*** Opening Dataset extract ***
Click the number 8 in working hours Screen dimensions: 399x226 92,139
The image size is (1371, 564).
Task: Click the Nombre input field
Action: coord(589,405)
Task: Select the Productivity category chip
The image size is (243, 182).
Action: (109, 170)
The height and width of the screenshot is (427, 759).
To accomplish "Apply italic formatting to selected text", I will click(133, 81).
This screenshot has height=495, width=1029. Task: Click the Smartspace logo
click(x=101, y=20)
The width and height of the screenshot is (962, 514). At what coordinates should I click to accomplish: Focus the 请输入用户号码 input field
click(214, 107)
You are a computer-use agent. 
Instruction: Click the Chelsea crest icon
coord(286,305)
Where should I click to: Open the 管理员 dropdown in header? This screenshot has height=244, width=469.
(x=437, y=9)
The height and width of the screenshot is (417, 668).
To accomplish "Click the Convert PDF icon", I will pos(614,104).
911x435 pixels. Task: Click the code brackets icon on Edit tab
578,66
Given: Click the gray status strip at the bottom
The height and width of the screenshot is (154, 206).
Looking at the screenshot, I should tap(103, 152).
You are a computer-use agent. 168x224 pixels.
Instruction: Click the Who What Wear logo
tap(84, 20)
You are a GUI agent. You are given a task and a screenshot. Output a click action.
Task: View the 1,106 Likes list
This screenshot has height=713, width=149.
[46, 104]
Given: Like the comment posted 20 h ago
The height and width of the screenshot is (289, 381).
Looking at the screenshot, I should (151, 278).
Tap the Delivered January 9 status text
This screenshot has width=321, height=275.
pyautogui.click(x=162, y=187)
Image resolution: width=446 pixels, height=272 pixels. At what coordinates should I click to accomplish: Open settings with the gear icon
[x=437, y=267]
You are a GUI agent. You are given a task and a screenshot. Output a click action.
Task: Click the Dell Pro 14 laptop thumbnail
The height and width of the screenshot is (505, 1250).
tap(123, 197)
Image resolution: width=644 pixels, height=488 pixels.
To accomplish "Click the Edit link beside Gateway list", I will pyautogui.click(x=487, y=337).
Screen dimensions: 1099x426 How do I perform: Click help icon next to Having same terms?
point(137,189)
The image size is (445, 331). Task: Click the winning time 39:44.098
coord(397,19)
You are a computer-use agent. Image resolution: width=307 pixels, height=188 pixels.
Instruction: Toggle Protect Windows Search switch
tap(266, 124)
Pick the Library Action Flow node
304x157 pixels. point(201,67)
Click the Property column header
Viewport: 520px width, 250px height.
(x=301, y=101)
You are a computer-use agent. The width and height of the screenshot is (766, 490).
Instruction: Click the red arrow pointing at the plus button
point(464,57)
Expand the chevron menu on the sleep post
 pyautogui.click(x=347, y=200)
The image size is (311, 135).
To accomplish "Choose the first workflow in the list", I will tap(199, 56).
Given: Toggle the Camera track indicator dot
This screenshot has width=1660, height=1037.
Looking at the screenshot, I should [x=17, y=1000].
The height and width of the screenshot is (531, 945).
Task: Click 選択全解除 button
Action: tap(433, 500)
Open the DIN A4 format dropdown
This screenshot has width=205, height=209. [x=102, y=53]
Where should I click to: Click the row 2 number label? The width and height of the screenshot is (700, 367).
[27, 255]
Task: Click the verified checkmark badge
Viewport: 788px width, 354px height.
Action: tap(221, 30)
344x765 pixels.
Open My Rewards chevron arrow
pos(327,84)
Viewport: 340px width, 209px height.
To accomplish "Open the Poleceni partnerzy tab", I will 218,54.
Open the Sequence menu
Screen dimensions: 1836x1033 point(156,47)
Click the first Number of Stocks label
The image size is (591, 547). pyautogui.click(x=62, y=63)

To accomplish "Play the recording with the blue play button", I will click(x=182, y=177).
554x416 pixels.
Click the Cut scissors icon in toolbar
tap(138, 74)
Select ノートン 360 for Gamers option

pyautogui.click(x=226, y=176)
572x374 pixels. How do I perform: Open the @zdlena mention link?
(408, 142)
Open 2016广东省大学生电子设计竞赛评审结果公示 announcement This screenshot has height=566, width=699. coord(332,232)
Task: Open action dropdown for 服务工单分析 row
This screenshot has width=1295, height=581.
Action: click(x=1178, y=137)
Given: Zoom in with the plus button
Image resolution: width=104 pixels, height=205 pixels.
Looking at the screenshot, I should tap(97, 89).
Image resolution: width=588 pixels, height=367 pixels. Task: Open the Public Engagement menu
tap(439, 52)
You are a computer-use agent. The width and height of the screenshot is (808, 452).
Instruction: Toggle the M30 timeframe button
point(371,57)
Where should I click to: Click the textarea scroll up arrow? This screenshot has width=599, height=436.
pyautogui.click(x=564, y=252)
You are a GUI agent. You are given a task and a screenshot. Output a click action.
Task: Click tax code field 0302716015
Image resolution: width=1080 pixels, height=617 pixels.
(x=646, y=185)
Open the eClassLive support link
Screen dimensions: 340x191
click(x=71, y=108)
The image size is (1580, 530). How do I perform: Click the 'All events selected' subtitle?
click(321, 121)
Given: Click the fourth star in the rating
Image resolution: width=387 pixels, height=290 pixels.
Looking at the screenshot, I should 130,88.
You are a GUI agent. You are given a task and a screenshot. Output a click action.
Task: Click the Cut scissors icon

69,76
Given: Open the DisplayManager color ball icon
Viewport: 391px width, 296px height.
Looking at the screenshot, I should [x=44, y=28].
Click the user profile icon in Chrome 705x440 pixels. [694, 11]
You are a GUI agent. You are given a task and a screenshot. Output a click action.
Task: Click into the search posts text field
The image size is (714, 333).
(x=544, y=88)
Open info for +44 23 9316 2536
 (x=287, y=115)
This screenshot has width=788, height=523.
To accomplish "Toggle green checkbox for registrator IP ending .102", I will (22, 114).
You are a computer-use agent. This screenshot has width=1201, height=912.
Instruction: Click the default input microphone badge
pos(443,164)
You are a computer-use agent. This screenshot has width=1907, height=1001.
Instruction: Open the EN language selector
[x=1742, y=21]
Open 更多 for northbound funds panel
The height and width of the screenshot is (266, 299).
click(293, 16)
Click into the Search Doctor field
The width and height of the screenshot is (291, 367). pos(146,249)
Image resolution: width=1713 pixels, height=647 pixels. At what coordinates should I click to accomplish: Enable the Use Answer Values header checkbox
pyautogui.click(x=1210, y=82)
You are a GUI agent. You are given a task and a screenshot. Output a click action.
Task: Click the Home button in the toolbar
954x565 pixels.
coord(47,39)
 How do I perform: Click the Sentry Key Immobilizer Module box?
*** Closing Dataset extract ***
### Exercise description
Count the lines in the entries above where the string "list" shows up, and give that number only.

### Reply
3